Non abbiamo mai vissuto queste circostanze come una sconfitta, ma come parte ordinaria del cammino della vita, come un’opportunità di crescita, perché, attraverso l’esperienza della morte di tante persone a cui abbiamo voluto bene, ci è stata data la possibilità di scoprire la parte nascosta della loro vita, che non è mai stata solo problematica, ma è stata una vita, in qualche modo, significativa. Proprio per questo abbiamo sempre ritenuto importante onorare il corpo di questi nostri fratelli e sorelle, facendo in modo che il commiato dalla società dei viventi fosse comunitario, perché potessero ricevere quelle attenzioni che in vita il più delle volte gli erano state negate e perché le nostre comunità, attraverso questo gesto di pietà vera, ritrovino il senso della vicinanza all’altro, partendo proprio da chi ha meno possibilità.
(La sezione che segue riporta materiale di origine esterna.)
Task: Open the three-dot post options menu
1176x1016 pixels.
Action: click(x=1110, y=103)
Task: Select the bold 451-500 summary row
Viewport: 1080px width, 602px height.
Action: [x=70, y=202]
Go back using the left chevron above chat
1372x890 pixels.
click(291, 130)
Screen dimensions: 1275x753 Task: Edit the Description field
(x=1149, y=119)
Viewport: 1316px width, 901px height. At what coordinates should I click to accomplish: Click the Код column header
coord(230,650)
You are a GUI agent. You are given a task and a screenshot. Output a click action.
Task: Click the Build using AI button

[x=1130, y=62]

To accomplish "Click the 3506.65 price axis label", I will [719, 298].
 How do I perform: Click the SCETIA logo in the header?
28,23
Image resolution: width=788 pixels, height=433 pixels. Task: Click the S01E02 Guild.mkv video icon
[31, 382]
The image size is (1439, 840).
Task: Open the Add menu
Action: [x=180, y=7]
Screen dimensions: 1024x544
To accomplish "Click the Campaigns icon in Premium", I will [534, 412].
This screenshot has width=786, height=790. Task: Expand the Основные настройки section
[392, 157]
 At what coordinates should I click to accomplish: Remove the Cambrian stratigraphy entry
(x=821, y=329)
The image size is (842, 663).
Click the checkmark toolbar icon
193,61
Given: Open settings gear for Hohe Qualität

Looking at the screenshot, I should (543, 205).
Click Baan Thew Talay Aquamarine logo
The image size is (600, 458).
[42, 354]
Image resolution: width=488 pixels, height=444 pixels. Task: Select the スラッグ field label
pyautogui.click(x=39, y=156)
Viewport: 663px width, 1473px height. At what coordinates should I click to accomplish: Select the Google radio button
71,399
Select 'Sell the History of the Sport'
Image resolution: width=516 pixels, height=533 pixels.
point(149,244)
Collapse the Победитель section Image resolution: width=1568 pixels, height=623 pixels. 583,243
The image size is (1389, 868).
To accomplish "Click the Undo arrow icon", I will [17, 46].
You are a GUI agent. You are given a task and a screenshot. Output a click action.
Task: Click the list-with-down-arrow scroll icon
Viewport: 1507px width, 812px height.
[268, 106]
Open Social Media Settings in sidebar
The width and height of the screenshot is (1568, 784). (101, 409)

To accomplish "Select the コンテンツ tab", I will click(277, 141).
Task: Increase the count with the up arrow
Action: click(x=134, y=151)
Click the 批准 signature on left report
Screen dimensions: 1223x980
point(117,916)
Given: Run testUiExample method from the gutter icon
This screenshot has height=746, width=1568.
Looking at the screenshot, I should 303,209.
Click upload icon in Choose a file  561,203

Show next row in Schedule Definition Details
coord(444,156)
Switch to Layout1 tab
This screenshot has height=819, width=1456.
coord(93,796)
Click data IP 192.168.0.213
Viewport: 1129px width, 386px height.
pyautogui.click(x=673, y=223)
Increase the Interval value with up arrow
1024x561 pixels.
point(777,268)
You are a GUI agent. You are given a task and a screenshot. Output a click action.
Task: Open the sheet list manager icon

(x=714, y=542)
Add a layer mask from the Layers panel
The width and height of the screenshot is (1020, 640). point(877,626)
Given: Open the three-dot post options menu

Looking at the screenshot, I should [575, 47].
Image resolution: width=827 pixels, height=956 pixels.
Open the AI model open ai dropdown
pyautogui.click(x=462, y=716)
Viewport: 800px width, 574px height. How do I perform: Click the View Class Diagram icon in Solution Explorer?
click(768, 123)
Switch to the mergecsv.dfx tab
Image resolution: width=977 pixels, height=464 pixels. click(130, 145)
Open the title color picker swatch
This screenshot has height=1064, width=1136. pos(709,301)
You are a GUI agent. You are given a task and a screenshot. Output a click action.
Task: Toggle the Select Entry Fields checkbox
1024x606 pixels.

In questi giorni i nostri cimiteri ritornano a riempirsi di persone che vanno ad onorare i propri cari, ma pochi di noi sono al corrente che, presso l’obitorio dell’ospedale S. Anna di Como, giacciono almeno tre salme di persone sconosciute, che nessuno reclama, dimenticate nella loro solitudine… mi chiedo: quale civiltà stiamo costruendo?
Noi come Caritas siamo pronti ad onorare questi corpi perché è anche attraverso tale gesto gratuito che si dà senso compiuto alla vita delle persone, anche a quelle esistenze che, alla luce della nostra società dove vali in base a quello che produci, sembrano inutili o sprecate.